◆ YOUR TASK:
Your copy of the entries below should hold exactly the lines from the one containing "Task: Enable the ETH comparison checkbox" to the one containing "Where should I", inclusive, and no pictures.

◆ DATA EXTRACT:

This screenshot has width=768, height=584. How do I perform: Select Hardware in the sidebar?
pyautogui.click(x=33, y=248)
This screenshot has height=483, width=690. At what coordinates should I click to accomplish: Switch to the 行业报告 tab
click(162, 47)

==

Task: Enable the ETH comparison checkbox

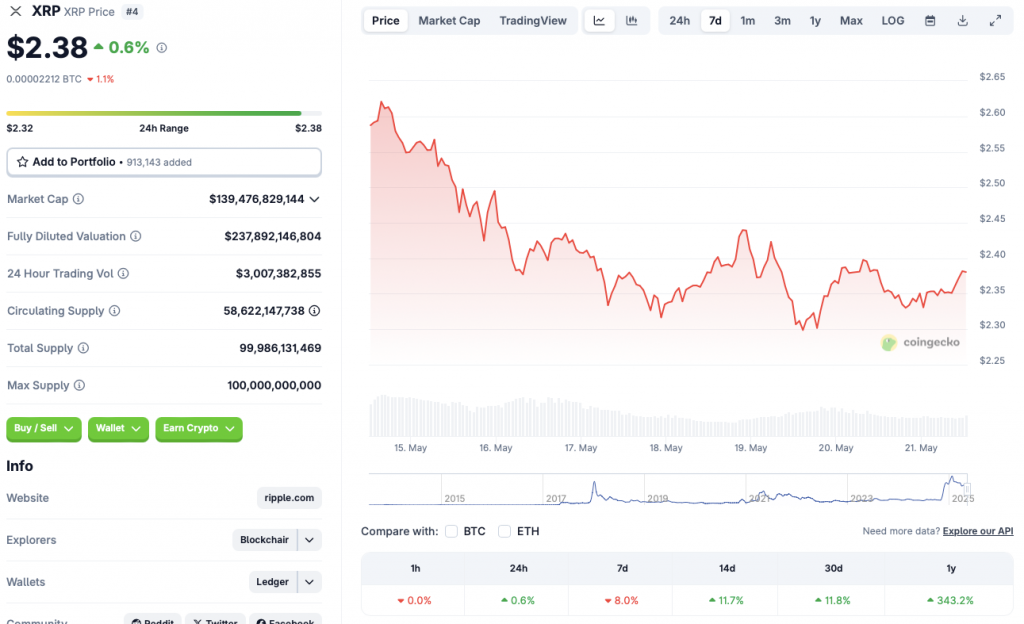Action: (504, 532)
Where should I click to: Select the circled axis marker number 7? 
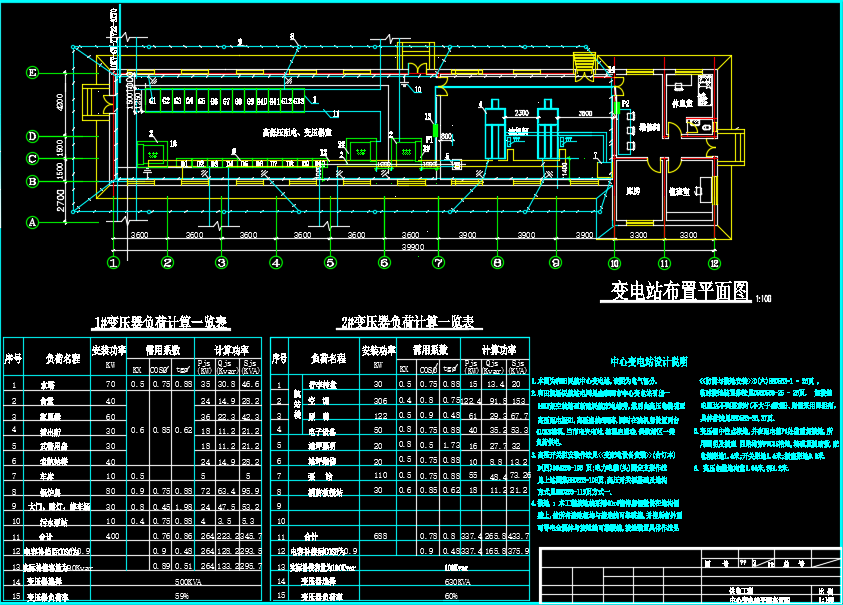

◆ RESULT FOR THIS EXERCISE:
Task: Enable the ETH comparison checkbox

Action: (504, 532)
Where should I click to: Select the circled axis marker number 7? 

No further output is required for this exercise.